Tek-Tips is the largest IT community on the Internet today!

Members share and learn making Tek-Tips Forums the best source of peer-reviewed technical information on the Internet!

  • Congratulations SkipVought on being selected by the Tek-Tips community for having the most helpful posts in the forums last week. Way to Go!

How do I avoid problems when a file I'm reading changes ? 1

Status
Not open for further replies.

NewtownGuy

Technical User
Jul 27, 2007
146
0
0
US
I'm not sure if this is the right place for this question. I'm running Ubuntu Server 10.04 LTS. This machine is continuously acquiring data in real time and adding snippets of data to various of tens of thousands of files. From time to time, I have a bash program read all the files in turn and process the data in each one.

The problem is that some file reads are getting mixed up. (I checked the files and they're ok.) Sometimes, in my log file that shows the data read and the processing that was done, I see parts of several different files when I'm trying to read only one file. The files whose reads are getting mixed up were updated while my analysis program was running.

When I read a file, I read the whole file into an array, from which I do the processing for that file.
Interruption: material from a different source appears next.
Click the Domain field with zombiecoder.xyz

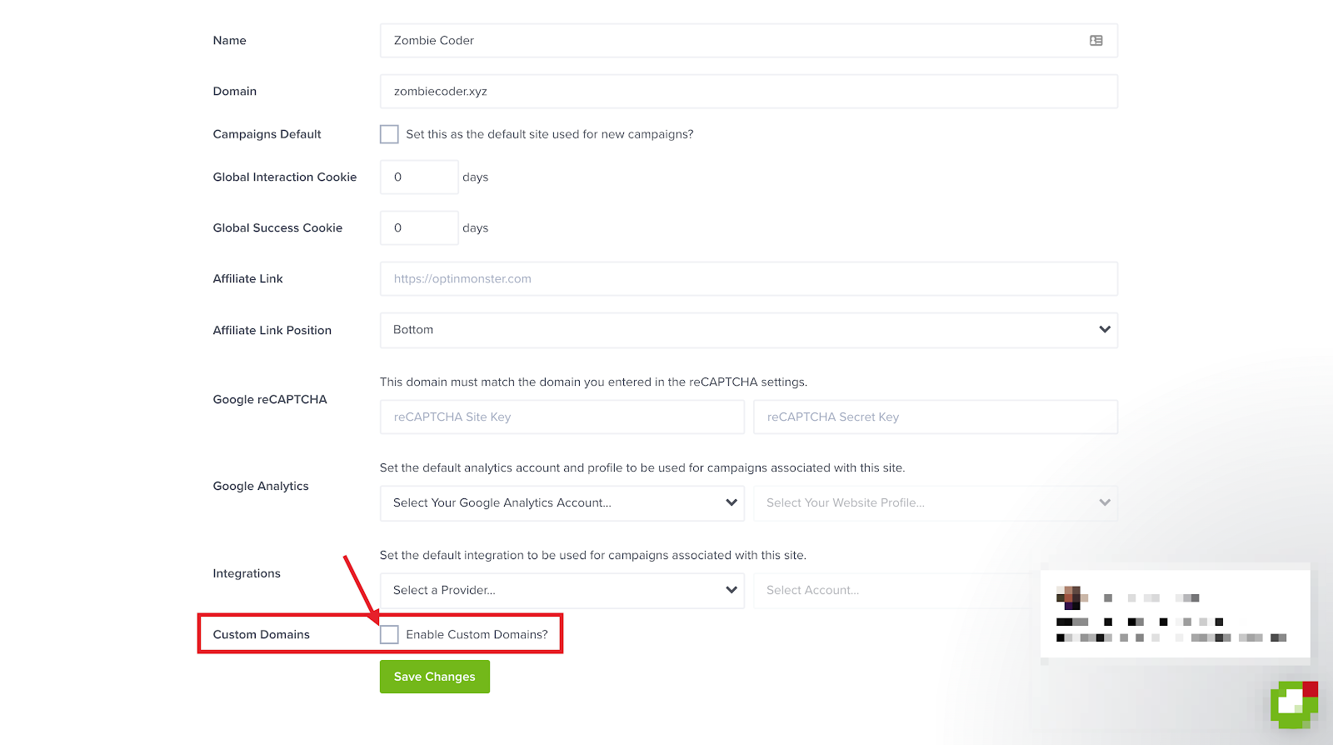748,92
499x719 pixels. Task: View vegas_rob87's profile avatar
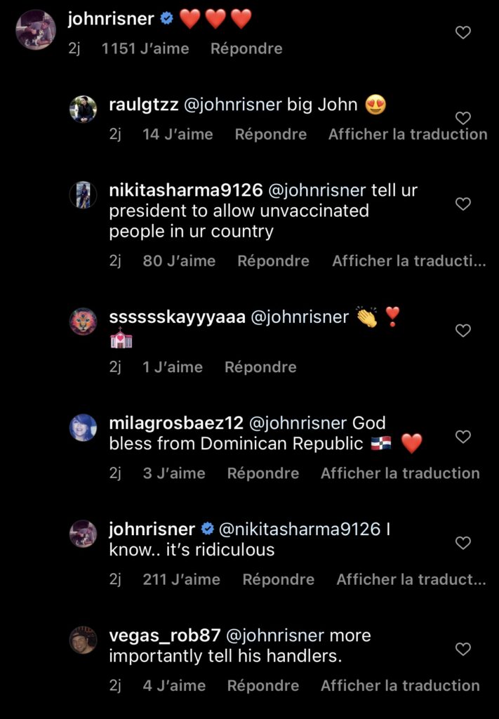click(84, 640)
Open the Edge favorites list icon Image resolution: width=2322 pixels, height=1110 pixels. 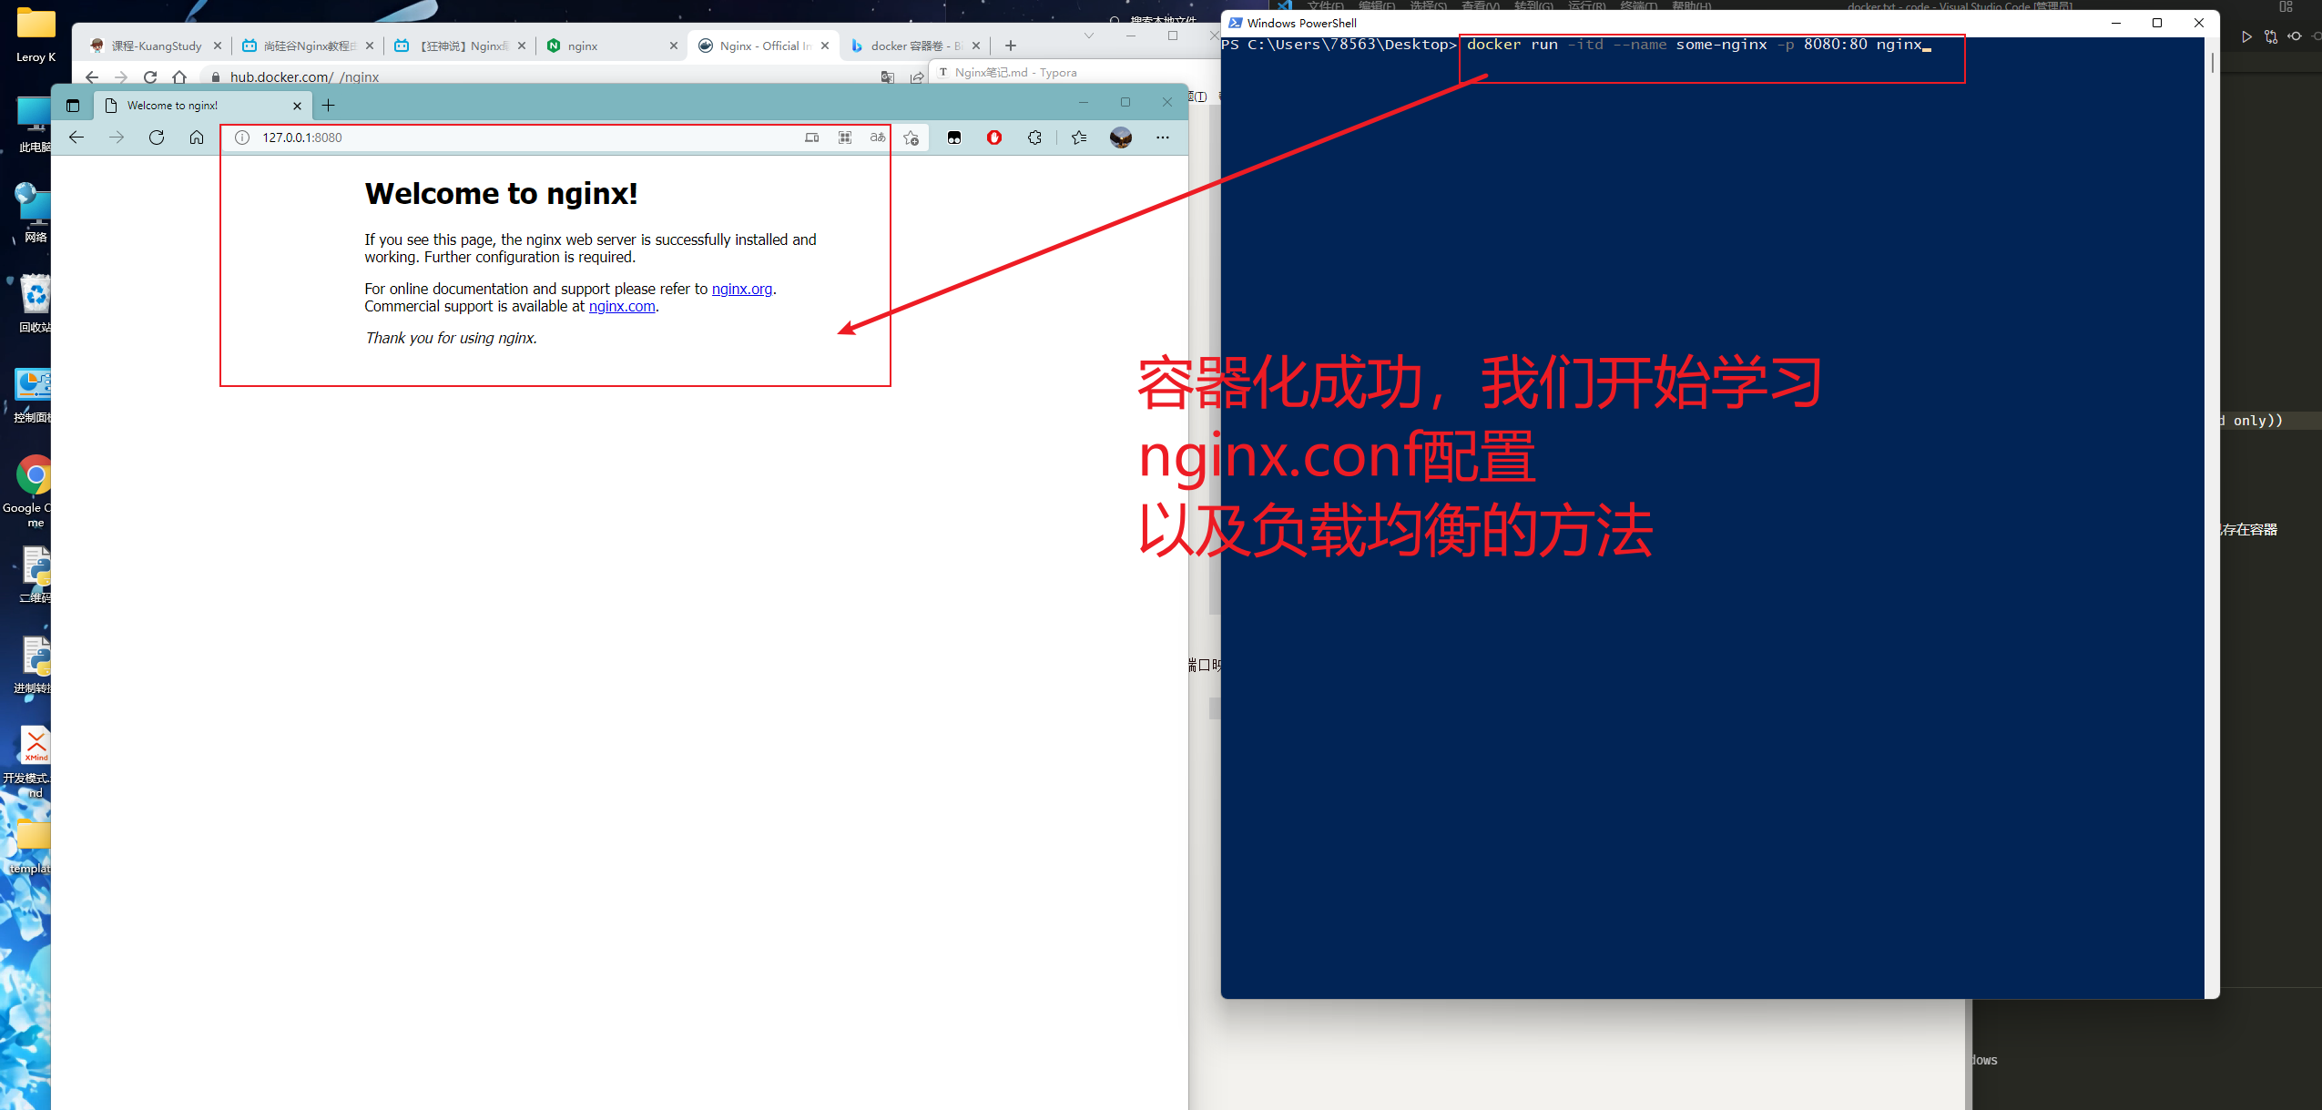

Then I go on to the next one.

How do I avoid file reads getting mixed up ? I can't stop the data acquisition process, which can update any of the many files. Sometimes, something is going wrong while I'm reading a given file into an array.

I considered copying each file to a temp file before I analyze it, but I have 100's of MB of files in total and don't want to wear out the disk, and I'm concerned that the copying would be corrupted anyway if the file happens to get updated while I'm trying to copy it.

Thank you in advance for your help.

 
Without actually knowing the specifics of how this stuff is done in the Linux world, it smells like you are not locking a file while reading it, so the background process may have copied the file elsewhere while updating it, and then started writing a different file there, where you are still reading where your file used to be.

 
TO: Mike

Thank you for your reply.

How do I lock and unlock a file in Ubuntu 10.04 Server bash while I read it ? What do I do in the other program that may need to write to a locked file so no data is lost ? Does the other program have to check for a lock, buffer the data if locked, then append the buffer somehow after the lock is removed ?



 
Hi

See if you have [tt]flock[/tt] ( part of the util-linux package ) :
man flock said:
[pre]NAME
flock - manage locks from shell scripts[/pre]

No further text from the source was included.